Data entries

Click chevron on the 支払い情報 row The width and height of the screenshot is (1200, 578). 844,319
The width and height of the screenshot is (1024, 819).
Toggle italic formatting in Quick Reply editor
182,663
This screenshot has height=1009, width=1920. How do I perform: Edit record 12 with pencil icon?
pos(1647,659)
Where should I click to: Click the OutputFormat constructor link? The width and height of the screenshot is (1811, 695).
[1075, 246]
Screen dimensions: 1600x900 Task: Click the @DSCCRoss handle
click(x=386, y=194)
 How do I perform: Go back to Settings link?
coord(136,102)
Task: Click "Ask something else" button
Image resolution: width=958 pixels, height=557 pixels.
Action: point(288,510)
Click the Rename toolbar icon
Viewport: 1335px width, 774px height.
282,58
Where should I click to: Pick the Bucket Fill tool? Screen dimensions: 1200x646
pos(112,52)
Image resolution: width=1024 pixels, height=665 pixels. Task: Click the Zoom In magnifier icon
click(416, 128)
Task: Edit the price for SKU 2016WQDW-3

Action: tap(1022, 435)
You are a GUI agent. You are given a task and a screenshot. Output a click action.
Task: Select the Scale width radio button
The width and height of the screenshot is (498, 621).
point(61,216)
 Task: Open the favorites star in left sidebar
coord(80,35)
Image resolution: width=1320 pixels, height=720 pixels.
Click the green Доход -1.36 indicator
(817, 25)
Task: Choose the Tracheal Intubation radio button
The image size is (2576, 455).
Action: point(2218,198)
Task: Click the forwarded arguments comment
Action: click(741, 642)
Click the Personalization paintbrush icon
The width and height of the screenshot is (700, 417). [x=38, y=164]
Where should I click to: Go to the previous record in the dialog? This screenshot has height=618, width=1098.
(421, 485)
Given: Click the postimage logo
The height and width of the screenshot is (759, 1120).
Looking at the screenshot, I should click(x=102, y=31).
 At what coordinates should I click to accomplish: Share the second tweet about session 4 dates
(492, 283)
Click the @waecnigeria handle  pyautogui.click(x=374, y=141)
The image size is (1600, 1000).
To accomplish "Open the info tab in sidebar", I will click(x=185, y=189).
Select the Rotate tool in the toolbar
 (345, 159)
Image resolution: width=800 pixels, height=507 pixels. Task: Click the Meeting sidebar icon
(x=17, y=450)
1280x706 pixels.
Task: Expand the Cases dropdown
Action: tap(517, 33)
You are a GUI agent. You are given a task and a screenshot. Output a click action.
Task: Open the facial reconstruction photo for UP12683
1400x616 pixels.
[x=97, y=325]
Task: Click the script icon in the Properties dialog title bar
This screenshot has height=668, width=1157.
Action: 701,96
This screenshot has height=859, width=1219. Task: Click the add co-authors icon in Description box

» **EXERCISE**: Nothing in the data above should change. Please copy it all.

» **PROBLEM SOLUTION**:
Click chevron on the 支払い情報 row The width and height of the screenshot is (1200, 578). 844,319
The width and height of the screenshot is (1024, 819).
Toggle italic formatting in Quick Reply editor
182,663
This screenshot has height=1009, width=1920. How do I perform: Edit record 12 with pencil icon?
pos(1647,659)
Where should I click to: Click the OutputFormat constructor link? The width and height of the screenshot is (1811, 695).
[1075, 246]
Screen dimensions: 1600x900 Task: Click the @DSCCRoss handle
click(x=386, y=194)
 How do I perform: Go back to Settings link?
coord(136,102)
Task: Click "Ask something else" button
Image resolution: width=958 pixels, height=557 pixels.
Action: point(288,510)
Click the Rename toolbar icon
Viewport: 1335px width, 774px height.
282,58
Where should I click to: Pick the Bucket Fill tool? Screen dimensions: 1200x646
pos(112,52)
Image resolution: width=1024 pixels, height=665 pixels. Task: Click the Zoom In magnifier icon
click(416, 128)
Task: Edit the price for SKU 2016WQDW-3

Action: tap(1022, 435)
You are a GUI agent. You are given a task and a screenshot. Output a click action.
Task: Select the Scale width radio button
The width and height of the screenshot is (498, 621).
point(61,216)
 Task: Open the favorites star in left sidebar
coord(80,35)
Image resolution: width=1320 pixels, height=720 pixels.
Click the green Доход -1.36 indicator
(817, 25)
Task: Choose the Tracheal Intubation radio button
The image size is (2576, 455).
Action: point(2218,198)
Task: Click the forwarded arguments comment
Action: click(741, 642)
Click the Personalization paintbrush icon
The width and height of the screenshot is (700, 417). [x=38, y=164]
Where should I click to: Go to the previous record in the dialog? This screenshot has height=618, width=1098.
(421, 485)
Given: Click the postimage logo
The height and width of the screenshot is (759, 1120).
Looking at the screenshot, I should click(x=102, y=31).
 At what coordinates should I click to accomplish: Share the second tweet about session 4 dates
(492, 283)
Click the @waecnigeria handle  pyautogui.click(x=374, y=141)
The image size is (1600, 1000).
To accomplish "Open the info tab in sidebar", I will click(x=185, y=189).
Select the Rotate tool in the toolbar
 (345, 159)
Image resolution: width=800 pixels, height=507 pixels. Task: Click the Meeting sidebar icon
(x=17, y=450)
1280x706 pixels.
Task: Expand the Cases dropdown
Action: tap(517, 33)
You are a GUI agent. You are given a task and a screenshot. Output a click action.
Task: Open the facial reconstruction photo for UP12683
1400x616 pixels.
[x=97, y=325]
Task: Click the script icon in the Properties dialog title bar
This screenshot has height=668, width=1157.
Action: 701,96
This screenshot has height=859, width=1219. Task: Click the add co-authors icon in Description box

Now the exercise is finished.